● REQUIREMENT:
All lines below starting at the one that holds "Task: Check Benutzergesten emulieren" and ending at the one that holds "You are a computer-use" should be printed exactly, ends included. Pictures should not be printed, nor anything else.

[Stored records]

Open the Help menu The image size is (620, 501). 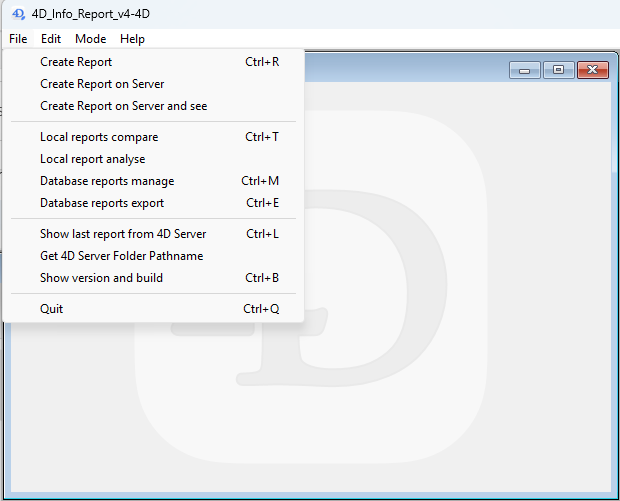(132, 39)
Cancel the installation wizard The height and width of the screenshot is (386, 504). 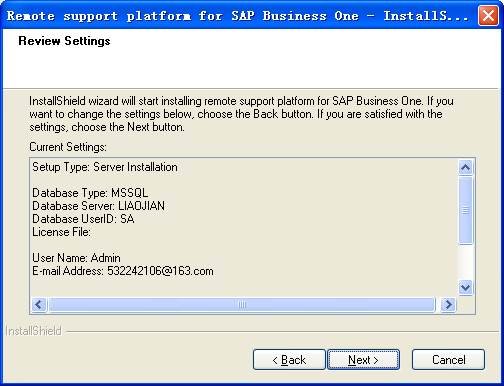(448, 360)
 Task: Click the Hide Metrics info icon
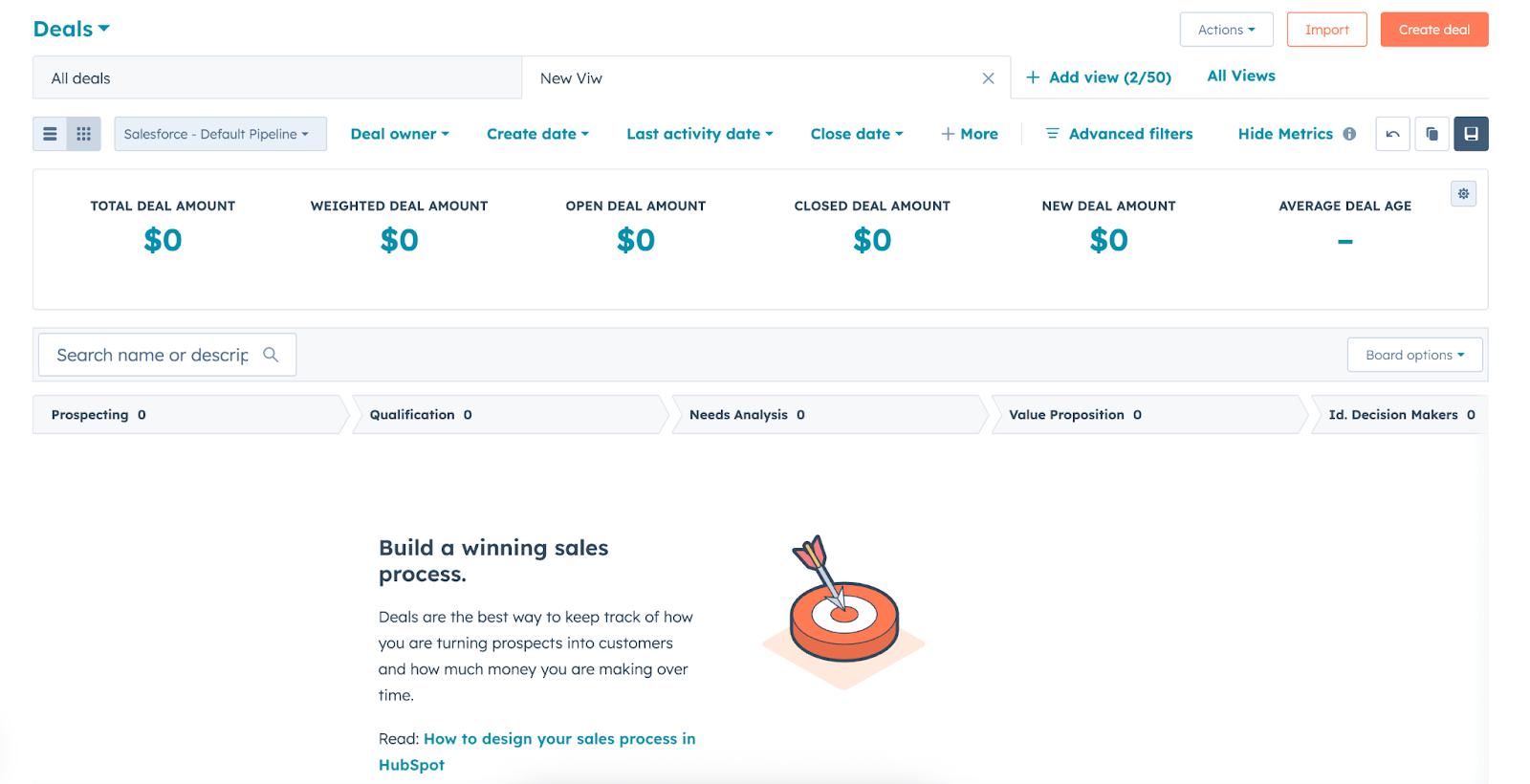1349,134
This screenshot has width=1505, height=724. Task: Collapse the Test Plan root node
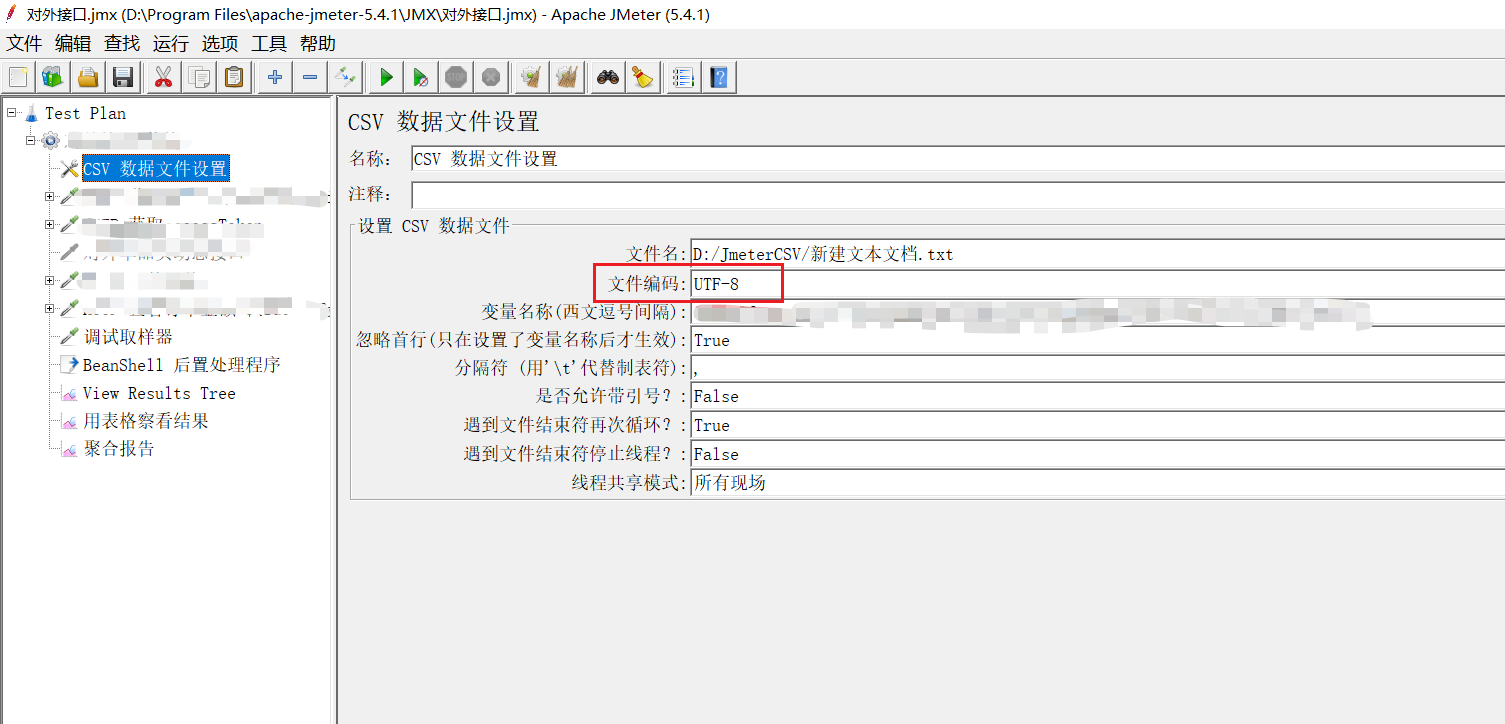pyautogui.click(x=12, y=113)
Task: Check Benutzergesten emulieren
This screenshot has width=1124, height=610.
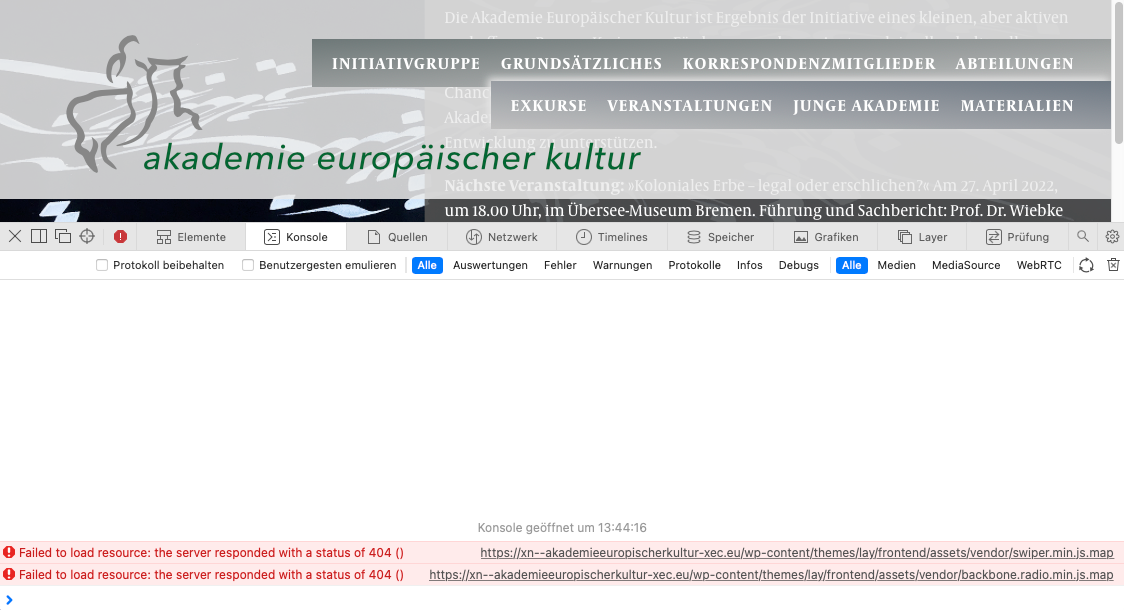Action: 248,265
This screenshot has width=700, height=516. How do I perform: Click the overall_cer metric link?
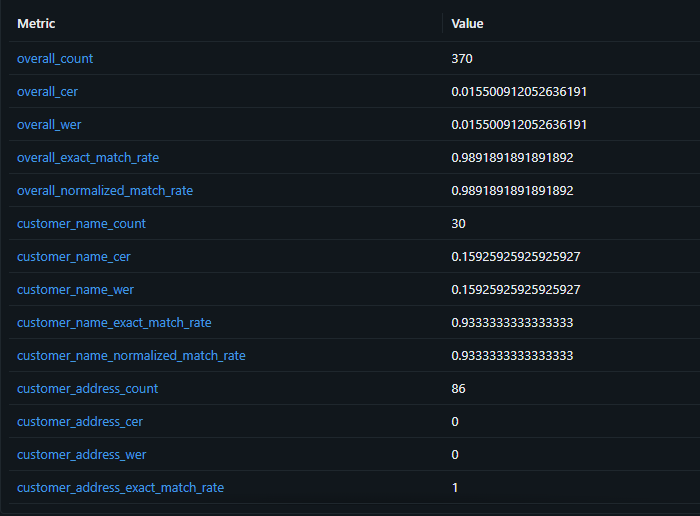(47, 92)
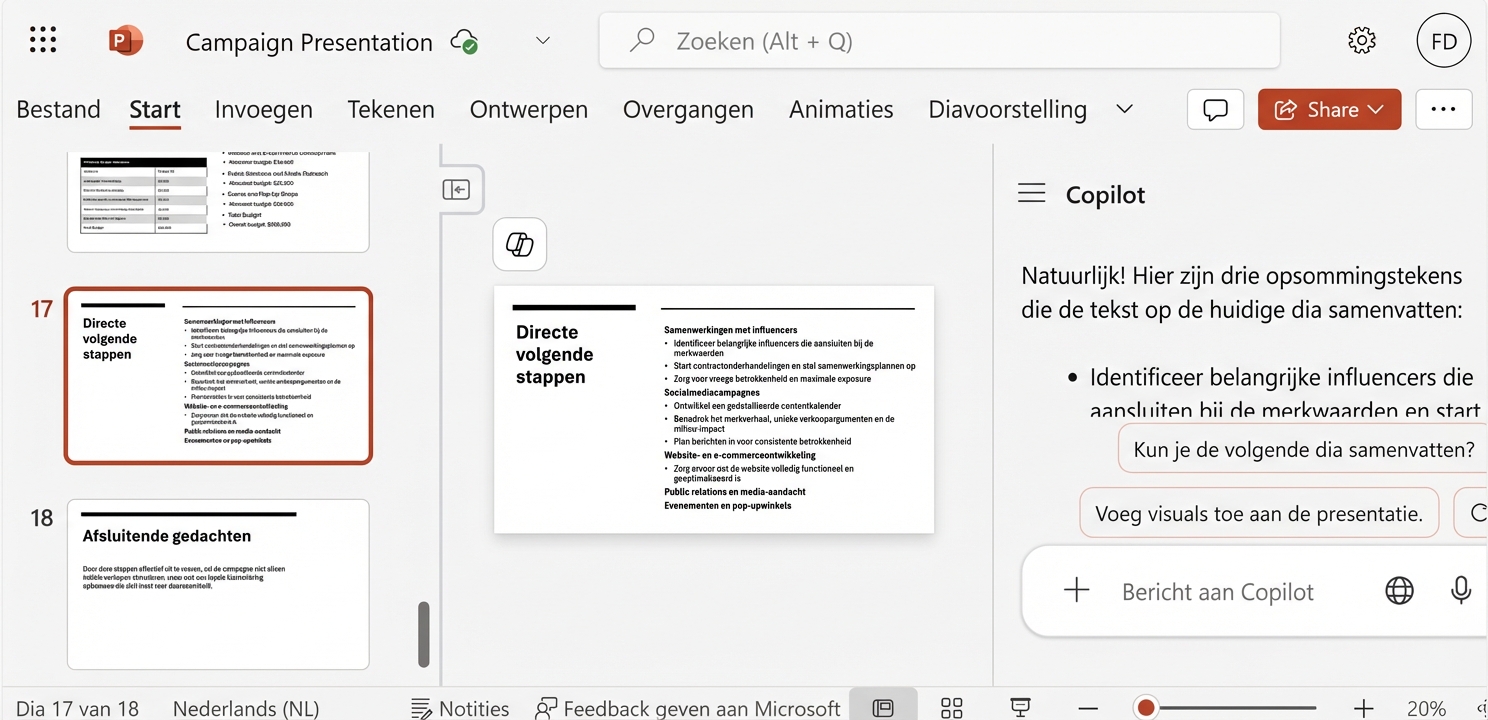Screen dimensions: 1488x720
Task: Toggle the normal view icon in status bar
Action: click(884, 707)
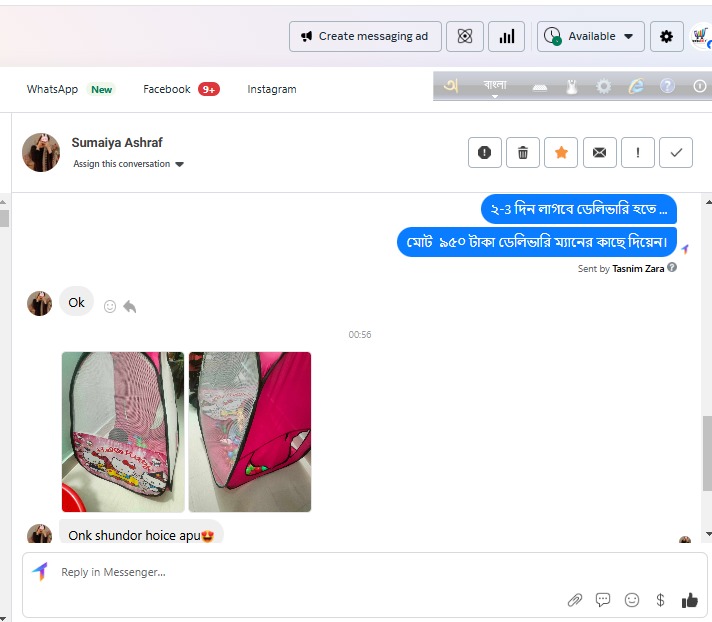Delete conversation using trash icon
Screen dimensions: 712x622
pyautogui.click(x=523, y=152)
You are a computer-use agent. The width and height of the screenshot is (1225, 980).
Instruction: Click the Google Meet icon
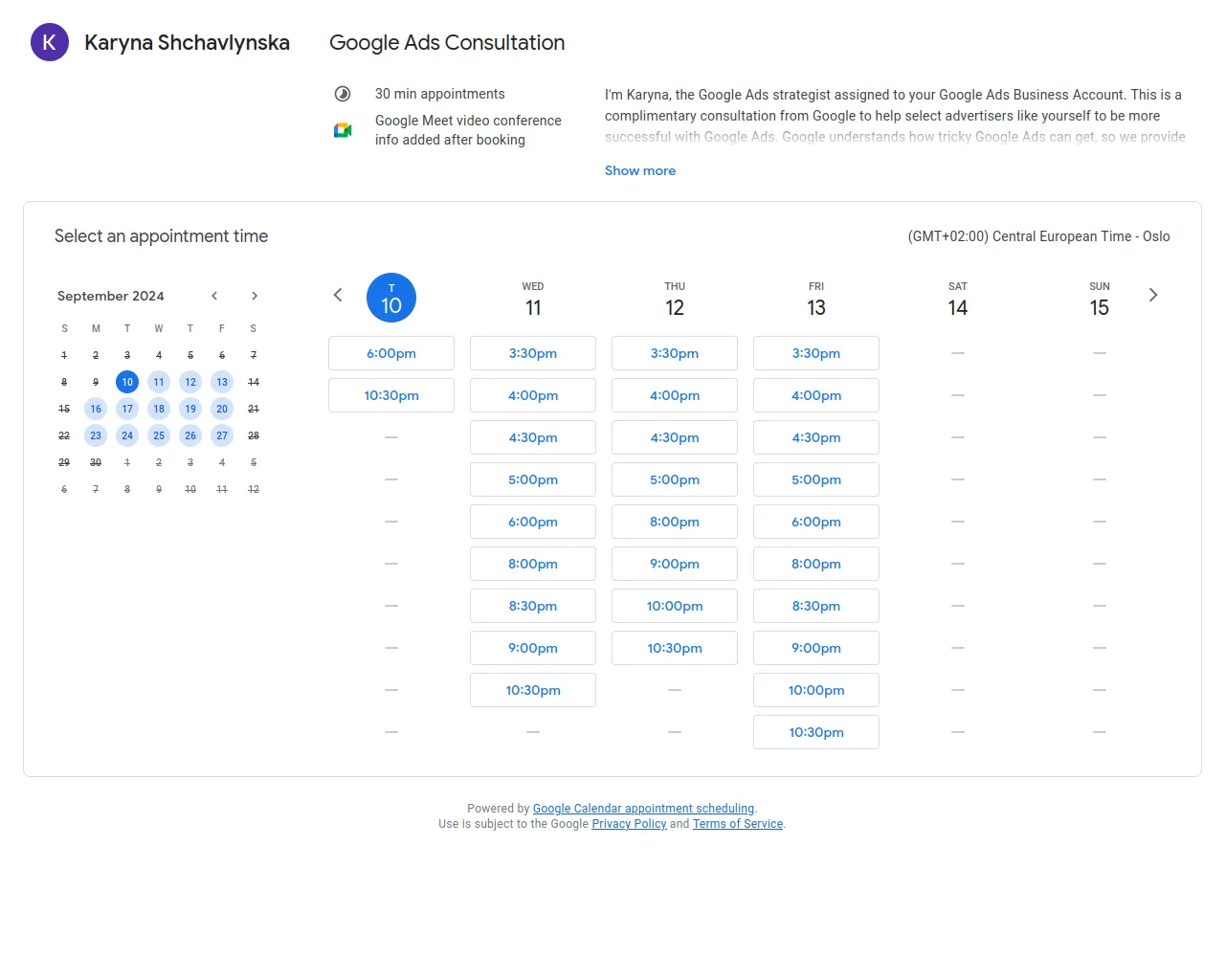tap(343, 130)
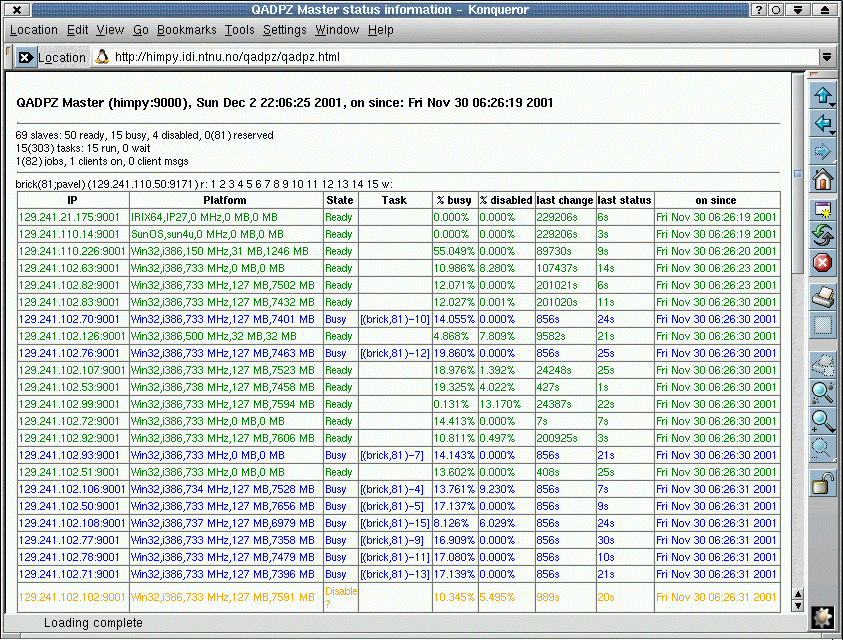Go to the Home page icon

822,181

● PROBLEM SOLUTION:
Task: Check Benutzergesten emulieren
This screenshot has width=1124, height=610.
Action: 248,265
This screenshot has width=700, height=516. How do I perform: Click the overall_cer metric link?
(47, 92)
Screen dimensions: 1488x720
Task: Toggle the normal view icon in status bar
Action: click(884, 707)
Delete conversation using trash icon
Screen dimensions: 712x622
pyautogui.click(x=523, y=152)
You are a computer-use agent. The width and height of the screenshot is (1225, 980).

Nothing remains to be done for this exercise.